The latest Crypto War is being fought on multiple fronts: behind closed doors, in the courts, and now in Congress. On April 13, Sens. Richard Burr (R-NC) and Dianne Feinstein (D-Calif.), leaders of the Senate Intelligence Committee, officially released a discussion draft of the anti-encryption bill they had been promising since last December. Called the Compliance with Court Orders Act of 2016 (CCOA), the result of four-plus months of work is a misguided, dangerous, and technologically tone-deaf piece of legislation that would create far more problems than it could possibly solve. This post will summarize the bill, then discuss some of the copious problems it poses.
What the Bill Says
What does the CCOA require? Upon receipt of a court order or warrant for “information or data” sought by a federal, state, local, or tribal government in specific types of investigations or prosecutions, the CCOA requires covered entities to give the government the information or data in an “intelligible” (i.e., unencrypted) format, or to provide any “necessary” technical assistance to render it intelligible. The CCOA only kicks in if the data is “unintelligible” (i.e., encrypted) due to “a feature, product, or service” that is “owned, controlled, created, or provided” by the entity (or by a third party on its behalf).
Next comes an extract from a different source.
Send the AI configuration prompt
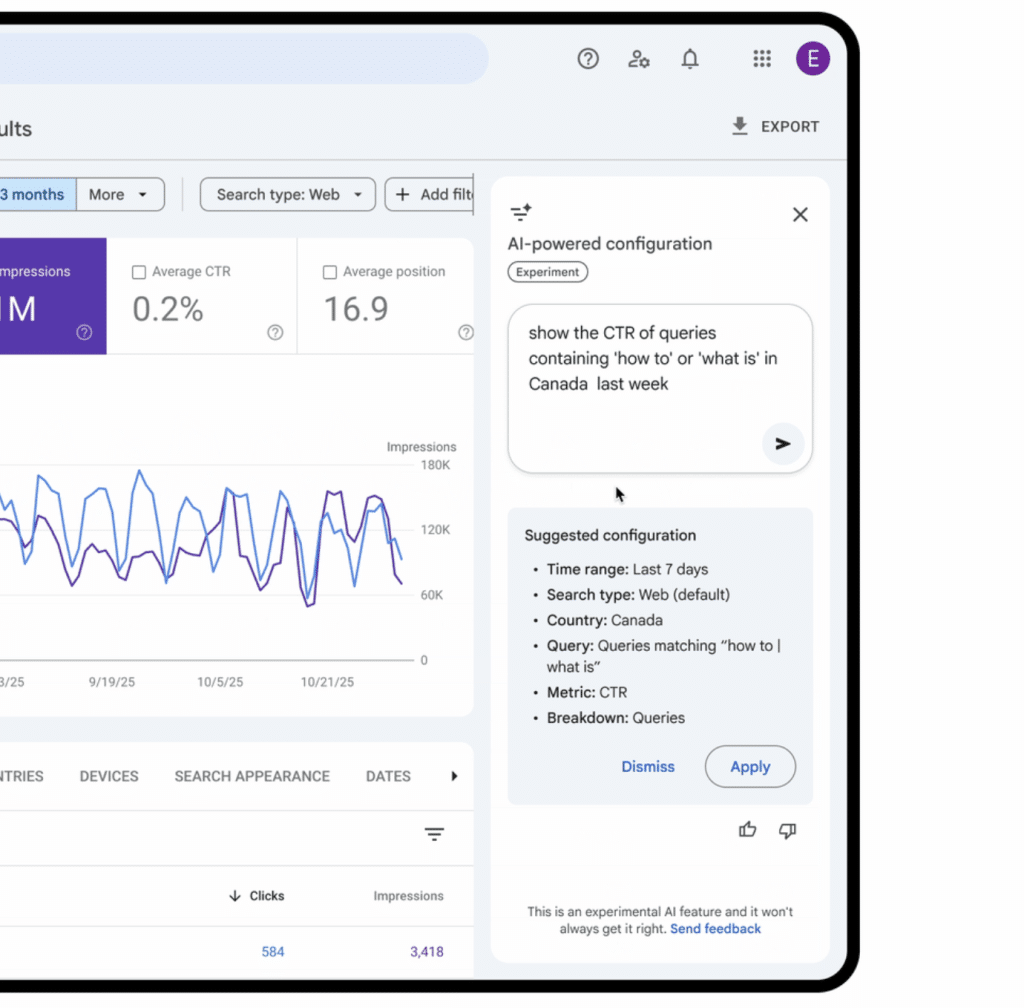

The bill says that no government officer can dictate or prohibit specific design requirements to comply with the law.
Who is covered? “Covered entities” include device manufacturers, software manufacturers, providers of wire or electronic communications services (ECS) or remote computing services (RCS), and “any person who provides a product or method to facilitate a communication or the processing or storage of data.” If a covered entity licenses its products, services, applications, or software, any ECS or RCS provider that “distributes” the licenses must ensure they can comply with the law’s requirements.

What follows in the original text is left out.